Newly awarded state and local funding will help farmers expand production of medicinal forest plants to meet increased demand, Roanoke County officials said Thursday.
Roanoke County received a $20,000 grant from the governor’s Agriculture and Forestry Industries Development program, and the county is matching that amount.
Virginia Tech’s Catawba Sustainability Center will administer the $40,000 effort, partnering with forest farmers to provide site assessments, technical assistance and support for high-demand plants and products such as goldenseal, black cohosh, ginseng, elderberry and ramps.
Such plants are native to Virginia, and have seen increased demand in recent years, especially since the onset of COVID-19, county documents said.
Forest plants are often foraged from wild, unmanaged populations, which can be unsustainable. Overharvesting and loss of habitat have led to a decline in the valuable species, creating opportunities for sourcing from forest farms, according to county documents.
“Roanoke and the New River Valley has a growing market for herbal and alternative medicine, a sector that has grown nationally by as much as 10% annually in recent years,” county documents said. “This represents a unique opportunity for forest landowners in our region, who can sell raw material to manufacturers elsewhere, or market directly to retailers and consumers across the state.”
Using the grant money, the Catawba Sustainability Center will help producers access markets and further develop a local and national pipeline of products for forest-farmed medicinal plants, according to a news release.
Funds also will enable the Catawba center to add 9 acres of land for propagation, making the medicinal plants more readily and sustainably accessible for growers, according to county documents.

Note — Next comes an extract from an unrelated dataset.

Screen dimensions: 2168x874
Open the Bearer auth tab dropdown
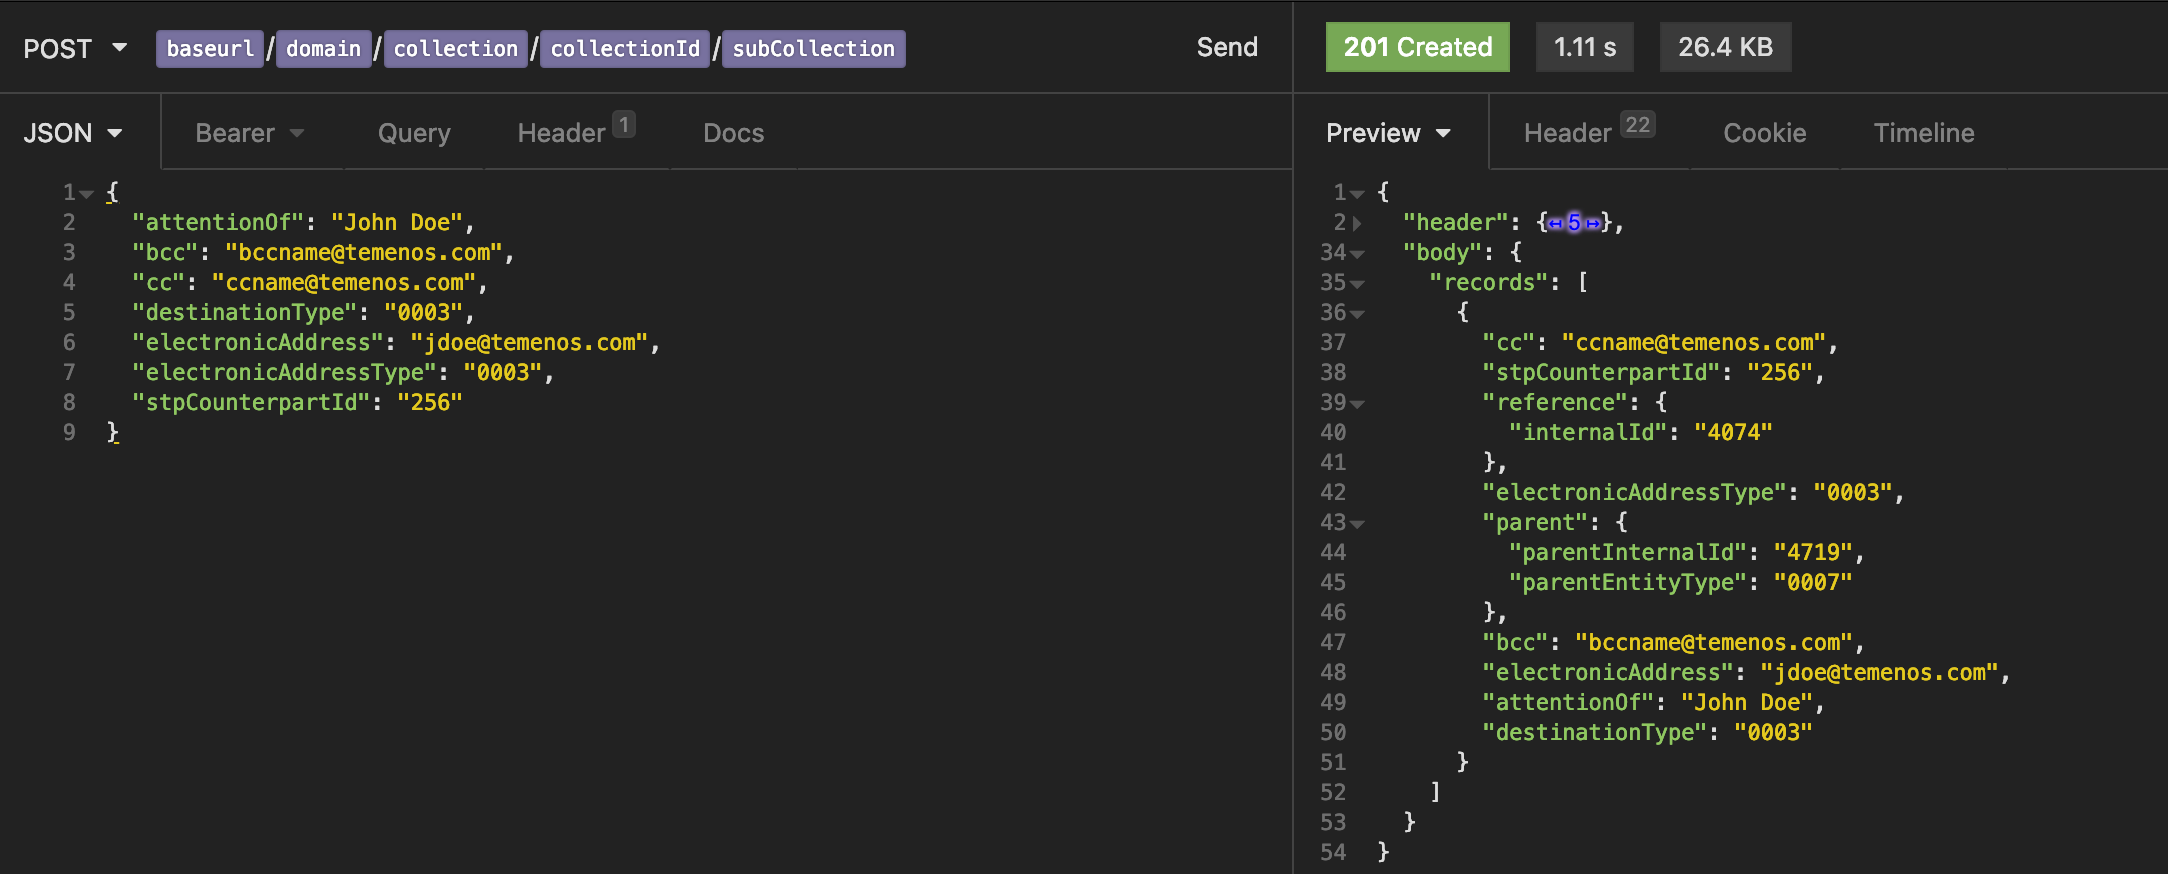pos(249,133)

“This is leveraging our partners and resources to benefit future growth at the Catawba center,” said Roanoke County Economic Development Director Jill Loope. “It also supports the Catawba Valley, Catawba community and Roanoke County’s goals of preserving farm property and putting it to greater use for the community.”

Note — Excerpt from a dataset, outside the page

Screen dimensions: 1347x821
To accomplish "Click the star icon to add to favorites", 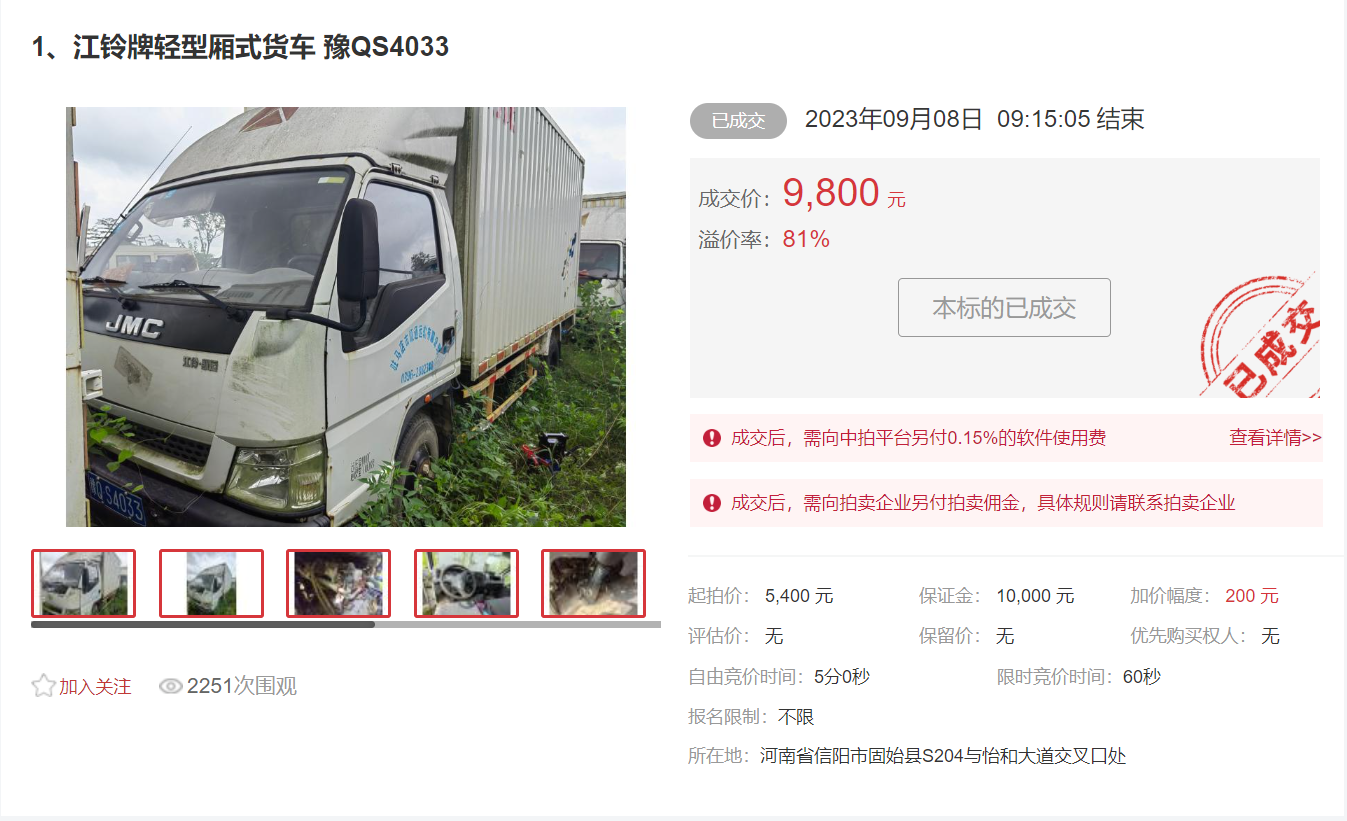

Gov. Ralph Northam announced the grant during a visit to Catawba Sustainability Center on Thursday morning. Other counties receiving similar grants were Fauquier and nearby Pulaski.
Pulaski County’s funding will go toward the creation of a Lena Huckstep Community Kitchen at the Calfee Community and Cultural Center, a news release said. The community kitchen will include space for local food producers to create value-added products and expand their businesses, as well as support cold storage for a new mobile market, providing immediate support to Pulaski citizens experiencing food access challenges.
“I commend Fauquier, Pulaski and Roanoke counties for identifying innovative ways to support local farm and forest producers in responding to immediate challenges from the current health crisis and creating sustainable industry growth,” Northam said. “This assistance will go a long way in moving our recovery forward.”